Roberto Mayer - Diretor da Federação das associações das empresas brasileiras de tecnologia da informação

O diretor de estratégia institucional da Federação das Associações das Empresas Brasileiras de Tecnologia da Informação (Assespro), Roberto Mayer, é um crítico contundente do PL 2.630/20, a Lei das Fake News, que tramita no Senado e deve ir hoje à votação. Ele afirma que o projeto terceiriza a culpa dos crimes cometidos nas redes sociais, como disseminação de mentiras e ataques de milícias virtuais. Para Mayer, o PL pode criar inseguranças jurídicas –– argumenta que seria mais eficiente criar agravantes para crimes como injúria e difamação. Eis os principais trechos da exclusiva.

A CPMI da Fake News ouviu muitos especialistas. Isso não abastece os parlamentares?

Parcialmente. Essa legislação proposta tem semelhança com outras criações de lei que tivemos no passado, a toque de caixa, em cima de vazamento de fotos de famosos. Isso complica a estrutura jurídica do país sem trazer um ganho significativo. Só para contrapor, a legislação mais importante da área, o Marco Civil da Internet, levou seis anos para se chegar a um consenso. E o PL quebra partes do marco civil sem dó nem piedade.

Como a Assespro e as empresas de TI veem a batalha contra as fake news hoje?

As fake news são mentiras, essencialmente. E não são inventadas pela tecnologia, já existiam. O que a tecnologia faz é que a transmissão e o número de pessoas atingidas sejam muito maiores que antigamente. Minha sugestão não é criar uma legislação específica sobre fake news. A mentira, do ponto de vista jurídico, encontra tratamento no Código Penal, como difamação, injúria ou calúnia. Por que políticos e empresas se arriscam a trabalhar com fake news? Porque a pena é pequena. Então, se alguém vai fazer uma campanha política, o custo para se livrar é muito baixo. É um crime que ainda compensa e, por isso, é praticado.

Mas as notícias falsas não colocam em risco a democracia?

Leis não eliminam o risco. Definem regras, alguma coisa, mas não eliminam o risco. A solução proposta no PL só vai gerar mais insegurança jurídica, pois é passível de questionamento. Exigir das equipes que façam triagem e classifiquem o que é fake news? Qual é a garantia de imparcialidade? Esse trabalho tem que ser da Justiça.

O movimento contra as fake news, hoje, responsabiliza em excesso as empresas?

A questão principal é que as empresas do setor de tecnologia são como os mensageiros, transmissores. O mecanismo tecnológico usado para postar fake news é o mesmo que as pessoas postam suas mensagens e imagens. Esse é um dos princípios do Marco Civil da Internet, que é global e a neutralidade da rede foi incluída no Marco. A partir do momento em que você responsabiliza a empresa, a rede deixa de ser neutra.

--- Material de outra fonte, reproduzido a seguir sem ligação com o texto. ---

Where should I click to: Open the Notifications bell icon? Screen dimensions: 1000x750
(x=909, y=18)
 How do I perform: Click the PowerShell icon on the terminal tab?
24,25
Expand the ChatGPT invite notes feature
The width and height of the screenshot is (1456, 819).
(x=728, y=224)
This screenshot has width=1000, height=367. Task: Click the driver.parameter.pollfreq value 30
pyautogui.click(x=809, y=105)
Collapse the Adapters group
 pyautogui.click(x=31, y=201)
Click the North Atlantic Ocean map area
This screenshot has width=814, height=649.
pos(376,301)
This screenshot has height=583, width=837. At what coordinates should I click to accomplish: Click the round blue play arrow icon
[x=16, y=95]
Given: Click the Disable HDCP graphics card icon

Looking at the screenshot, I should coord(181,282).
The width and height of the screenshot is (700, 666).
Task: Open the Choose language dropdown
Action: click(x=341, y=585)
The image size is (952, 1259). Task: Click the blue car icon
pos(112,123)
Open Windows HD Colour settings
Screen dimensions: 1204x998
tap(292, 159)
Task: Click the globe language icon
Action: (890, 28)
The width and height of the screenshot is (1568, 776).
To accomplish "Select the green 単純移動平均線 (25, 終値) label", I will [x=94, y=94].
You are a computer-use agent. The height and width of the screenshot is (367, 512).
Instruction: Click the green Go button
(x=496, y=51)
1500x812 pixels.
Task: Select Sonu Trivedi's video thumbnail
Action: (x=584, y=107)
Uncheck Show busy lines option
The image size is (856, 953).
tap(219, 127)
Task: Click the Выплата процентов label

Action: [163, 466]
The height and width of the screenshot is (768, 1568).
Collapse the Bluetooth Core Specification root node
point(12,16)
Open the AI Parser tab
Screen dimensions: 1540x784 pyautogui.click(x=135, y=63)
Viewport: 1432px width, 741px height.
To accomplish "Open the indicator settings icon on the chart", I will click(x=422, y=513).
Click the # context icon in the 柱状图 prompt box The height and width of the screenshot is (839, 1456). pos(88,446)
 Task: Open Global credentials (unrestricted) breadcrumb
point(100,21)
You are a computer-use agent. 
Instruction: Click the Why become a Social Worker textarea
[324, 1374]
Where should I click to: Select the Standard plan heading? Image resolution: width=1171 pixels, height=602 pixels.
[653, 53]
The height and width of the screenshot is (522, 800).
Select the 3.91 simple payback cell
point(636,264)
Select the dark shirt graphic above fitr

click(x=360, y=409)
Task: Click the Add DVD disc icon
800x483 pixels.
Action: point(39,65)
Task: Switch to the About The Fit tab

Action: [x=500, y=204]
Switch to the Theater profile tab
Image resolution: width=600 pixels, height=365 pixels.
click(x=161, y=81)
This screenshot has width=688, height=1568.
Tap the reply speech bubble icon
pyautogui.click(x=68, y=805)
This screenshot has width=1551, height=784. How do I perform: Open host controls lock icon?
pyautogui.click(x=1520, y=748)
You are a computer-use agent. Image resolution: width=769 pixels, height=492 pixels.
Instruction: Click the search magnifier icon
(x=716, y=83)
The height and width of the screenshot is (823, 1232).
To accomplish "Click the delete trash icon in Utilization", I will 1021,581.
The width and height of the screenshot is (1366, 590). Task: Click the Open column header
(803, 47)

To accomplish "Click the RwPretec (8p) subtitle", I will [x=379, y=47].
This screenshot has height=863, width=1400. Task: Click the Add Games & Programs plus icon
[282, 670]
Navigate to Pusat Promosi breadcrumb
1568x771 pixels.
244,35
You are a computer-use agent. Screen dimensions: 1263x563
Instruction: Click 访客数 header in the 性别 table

Os veículos de informação e as emissoras podem ser responsabilizados por erros e notícias falsas. Não deveria valer o mesmo para as empresas de TI?

Quando um leitor do Correio Braziliense recebe o jornal, está lendo o que vocês escreveram. Se o conteúdo é verdadeiro ou falso, fica a critério (do leitor) seguir o que se publica. É parte do negócio que você faz. No caso de uma rede social, ele não é gestor do conteúdo. É apenas uma ferramenta para que a sequência de letrinhas seja transmitida. É como você prejudicar a fábrica de papel pelo erro do jornal.